Collected data entries
= Beginning of Section =

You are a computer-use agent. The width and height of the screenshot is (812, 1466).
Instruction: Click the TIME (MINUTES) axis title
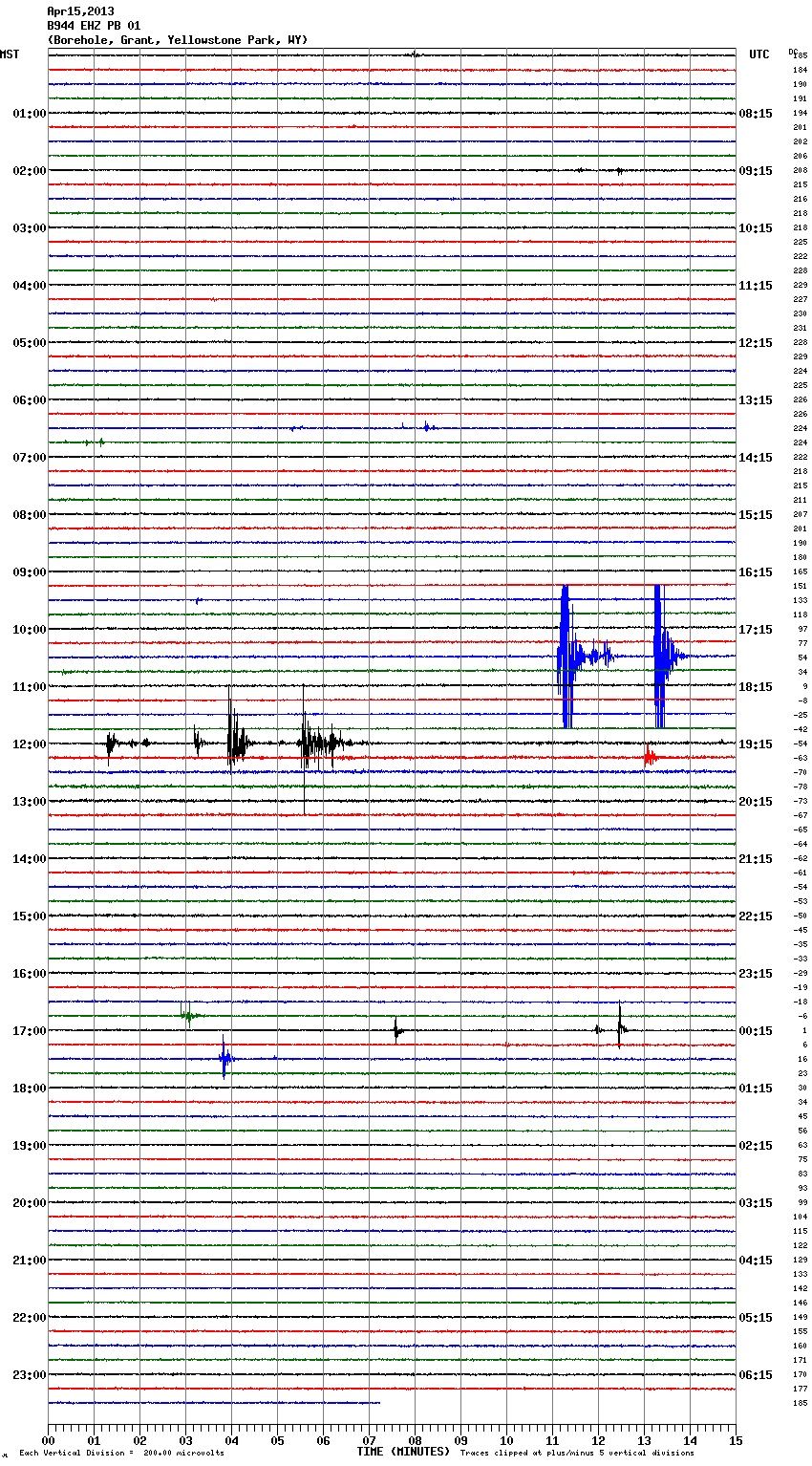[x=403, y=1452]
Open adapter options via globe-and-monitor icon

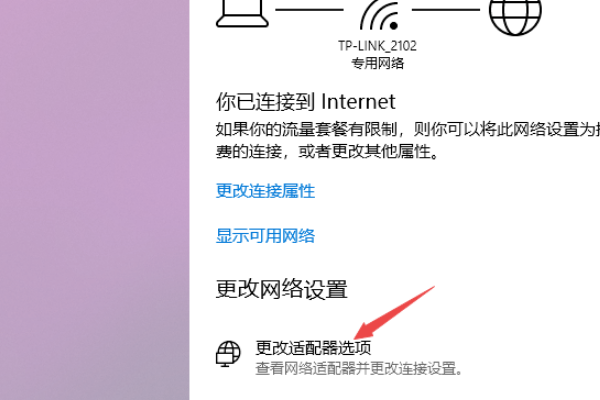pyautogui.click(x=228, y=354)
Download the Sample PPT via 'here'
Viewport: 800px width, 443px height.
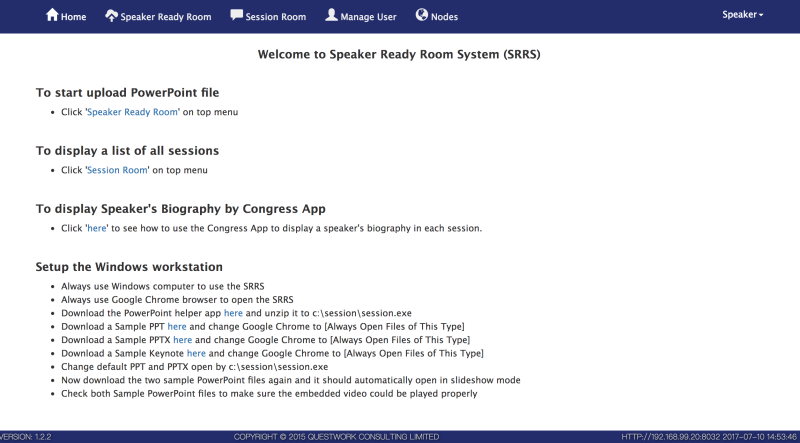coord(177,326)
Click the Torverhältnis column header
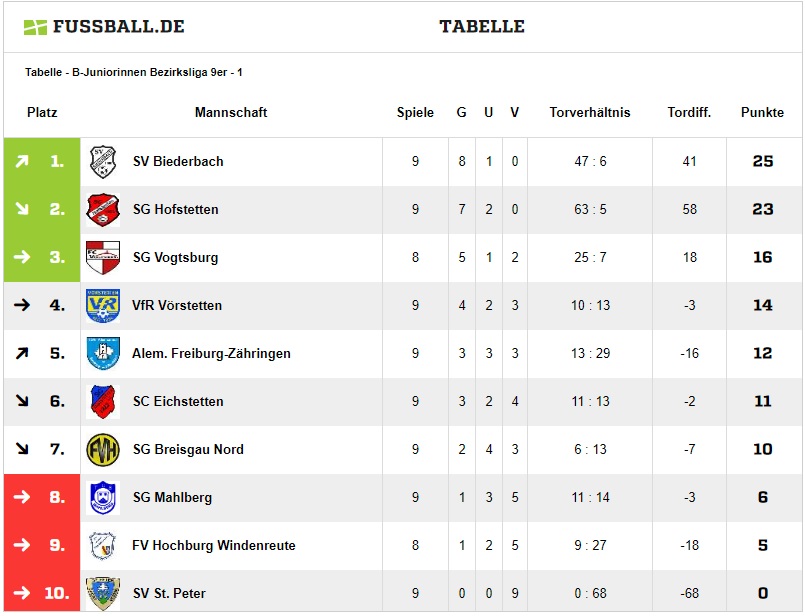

= End of Section =

Make an exact copy of the data above, pictures excluded.

■ ANSWER SPACE:
You are a computer-use agent. The width and height of the screenshot is (812, 1466).
Instruction: Click the TIME (MINUTES) axis title
[x=403, y=1452]
Open adapter options via globe-and-monitor icon

pyautogui.click(x=228, y=354)
Download the Sample PPT via 'here'
Viewport: 800px width, 443px height.
coord(177,326)
Click the Torverhältnis column header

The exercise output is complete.